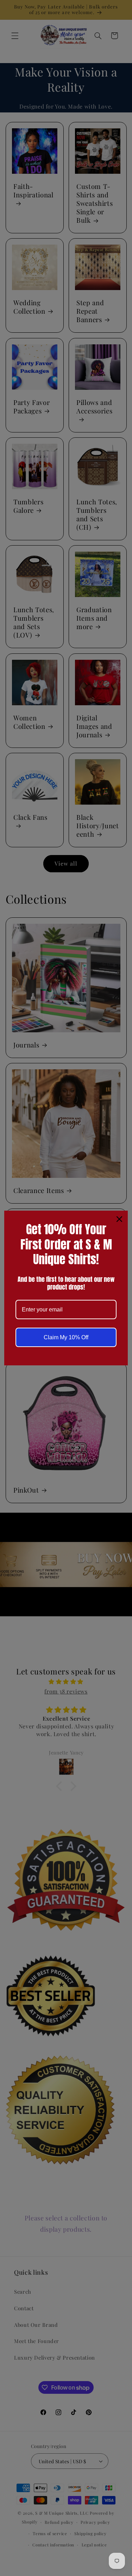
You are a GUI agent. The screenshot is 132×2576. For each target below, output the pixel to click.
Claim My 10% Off (66, 1337)
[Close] (119, 1219)
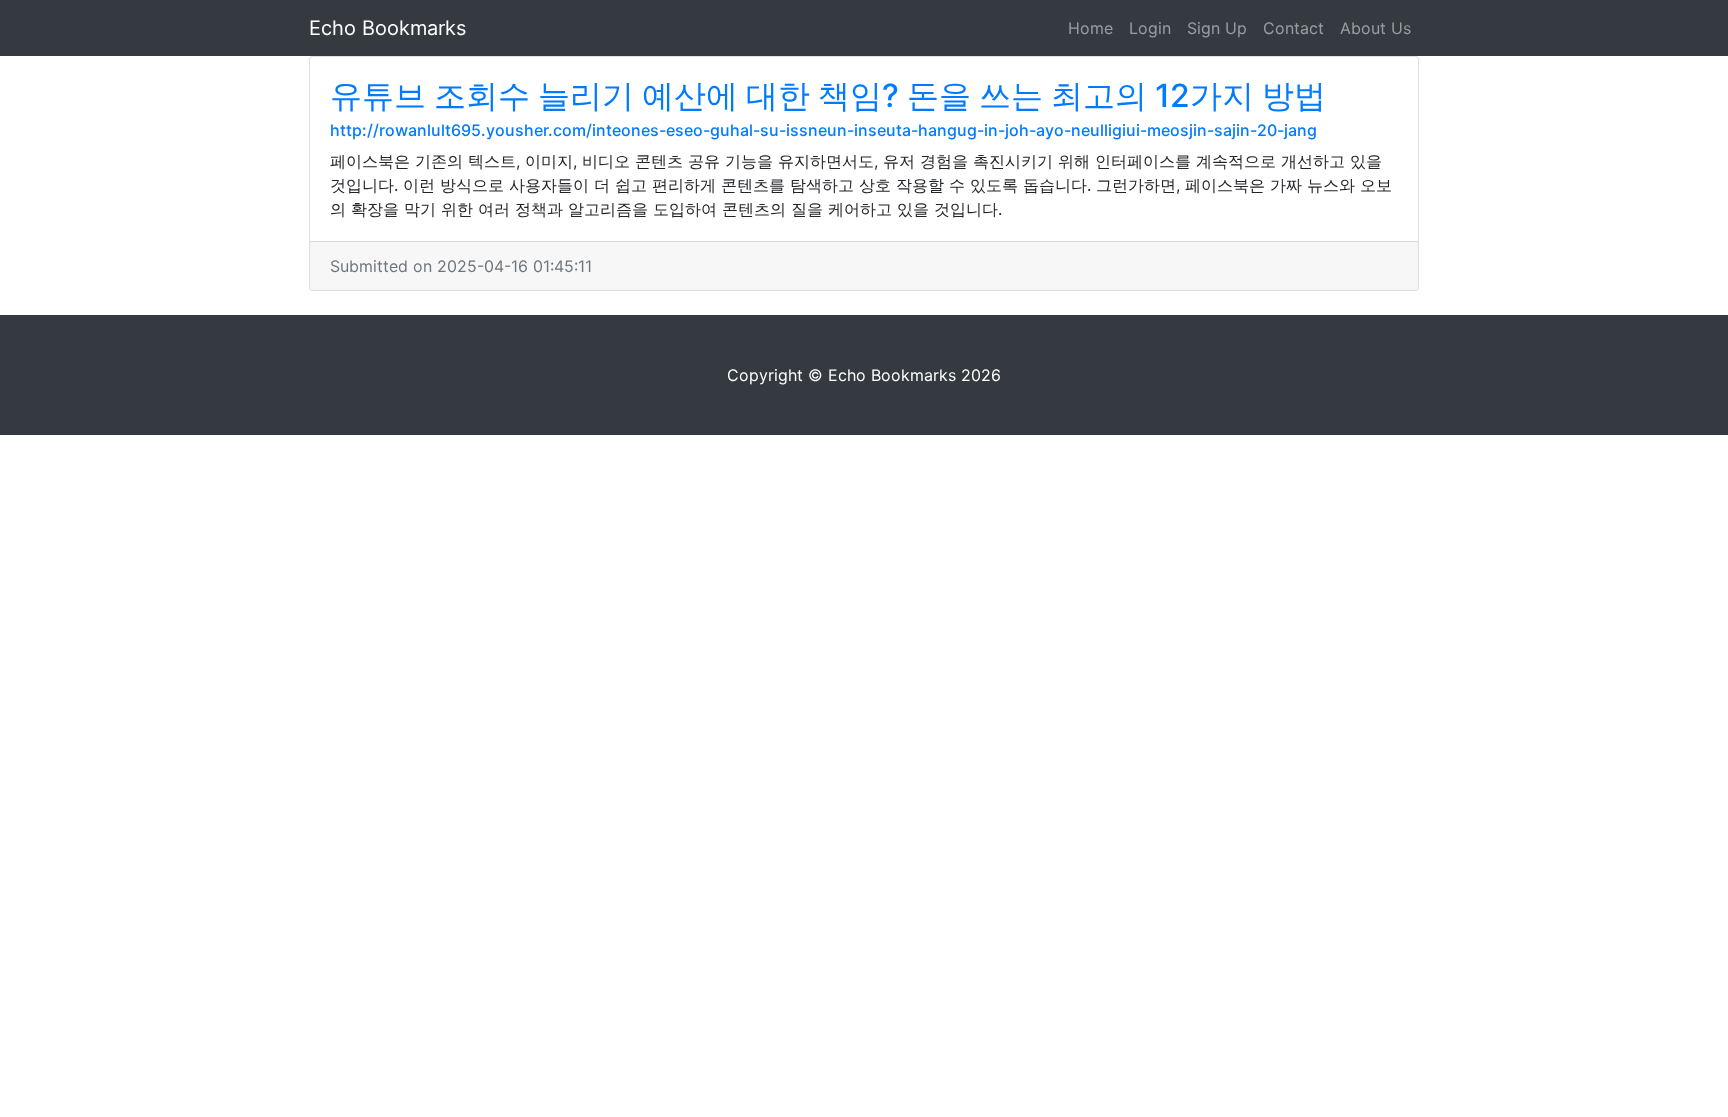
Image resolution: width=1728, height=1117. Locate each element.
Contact (1293, 28)
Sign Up (1217, 28)
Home (1090, 28)
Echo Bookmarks (387, 28)
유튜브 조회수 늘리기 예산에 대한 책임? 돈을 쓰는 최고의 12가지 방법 (828, 95)
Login (1150, 28)
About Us (1375, 28)
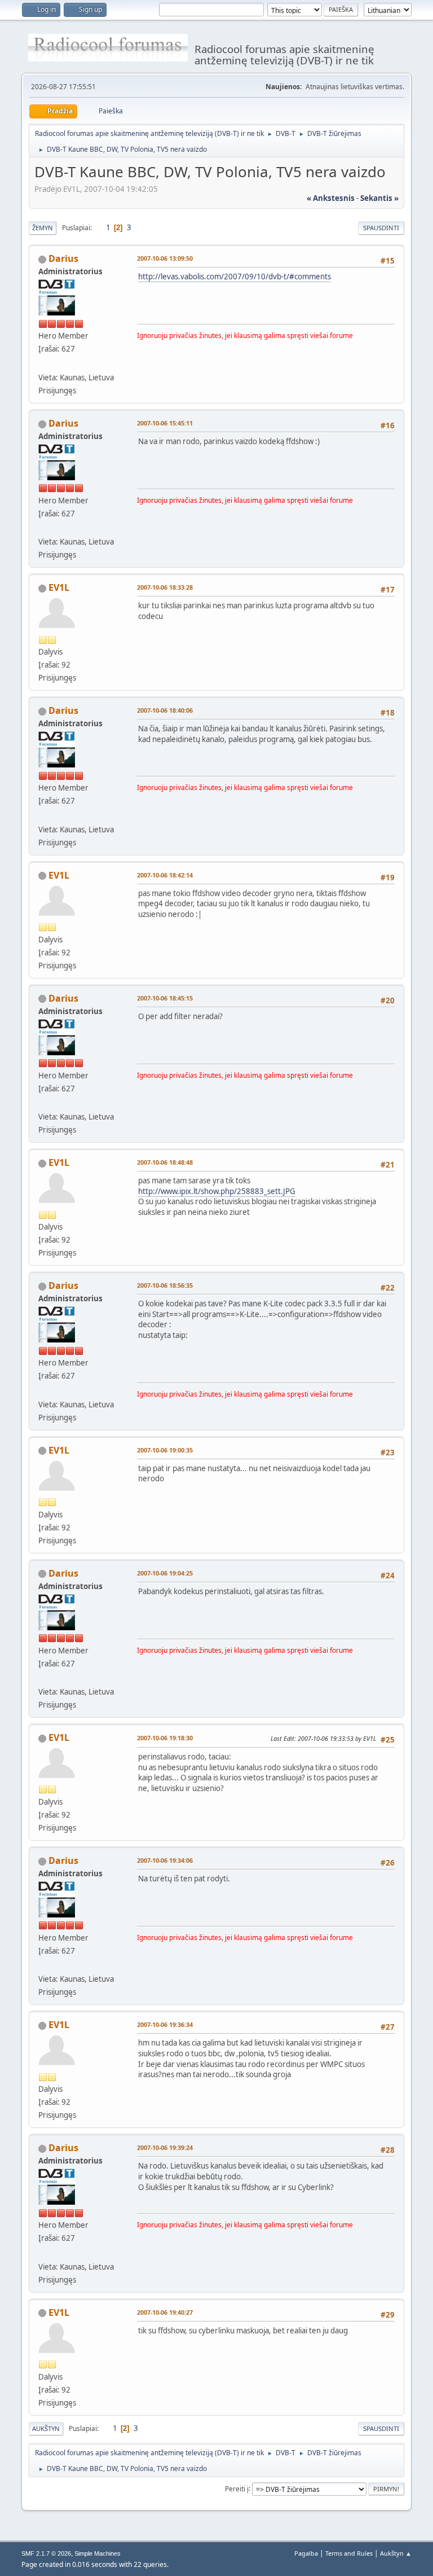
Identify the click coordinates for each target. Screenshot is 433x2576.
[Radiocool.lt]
_ _ _ _
## Task goal
Reproduce the lines from the line containing "유튜브 조회수 늘리기" through the end of the records above, exactly and inclusively, omitting pictures.

## Solution to the problem
유튜브 조회수 늘리기 예산에 대한 책임? 돈을 쓰는 최고의 12가지 방법 (828, 95)
Login (1150, 28)
About Us (1375, 28)
Identify the click coordinates for each target. Screenshot is 433x2576.
[Radiocool.lt]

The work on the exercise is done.